Both studies found substantial in-hospital healthcare consumption and generally high in-hospital costs, even in patients with mild TBI (Glasgow Coma Score 13-15). Average in-hospital costs were €7,800 for mild, €20,210 for moderate €26,600 for severe, and €26,350 for very severe TBI patients (chapter 5). Increase in healthcare consumption and costs was associated with several factors, including higher TBI severity (lower Glasgow Coma Score), presence of pupillary abnormalities, presence of major extracranial injury, presence of intracranial abnormalities on CT scan, use of intracranial pressure monitoring, and performed surgical interventions(s). In-hospital costs were primarily driven by costs related to admission and surgical intervention. This was in accordance with the results from chapter 3.

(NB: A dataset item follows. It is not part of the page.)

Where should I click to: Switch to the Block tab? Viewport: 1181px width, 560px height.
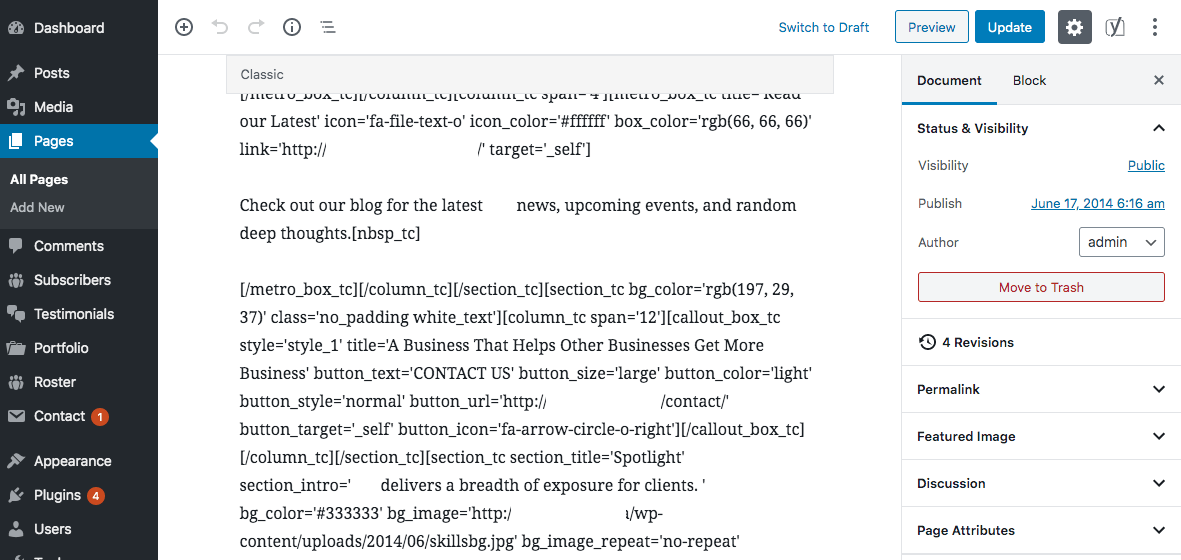click(1029, 81)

Chapter 6 was the result of multiple focus group sessions with medical professionals in the field of neurosurgery, intensive care medicine, rehabilitation, chronic care, anthropology and medical ethics. It described the process and reasoning of decision-making and proposed several reasons that could legitimize treatment-limiting decisions in patients with severe TBI (initial Glasgow Coma Score of 3-8). We also discussed the professional code of physicians, treatment-limiting decision, unacceptability of patient outcome, prognostic uncertainty, shared decision-making difficulties, healthcare costs, societal perspective, and importance of specialized rehabilitation and long-term care. Despite multiple efforts to improve care and outcome of TBI patients, it was concluded that decision-making remains highly complicated. The majority of uncertainty was caused by a lack of high-quality scientific evidence on treatment effectiveness and inaccurate outcome prediction. But there was also uncertainty on the acceptability of outcome, due to different societal and individual values.
Part II analysed procedural difficulties in TBI research efficiency by focussing on the process of institutional review board approval and the use of informed consent procedures in patients with TBI with an inability to provide informed consent.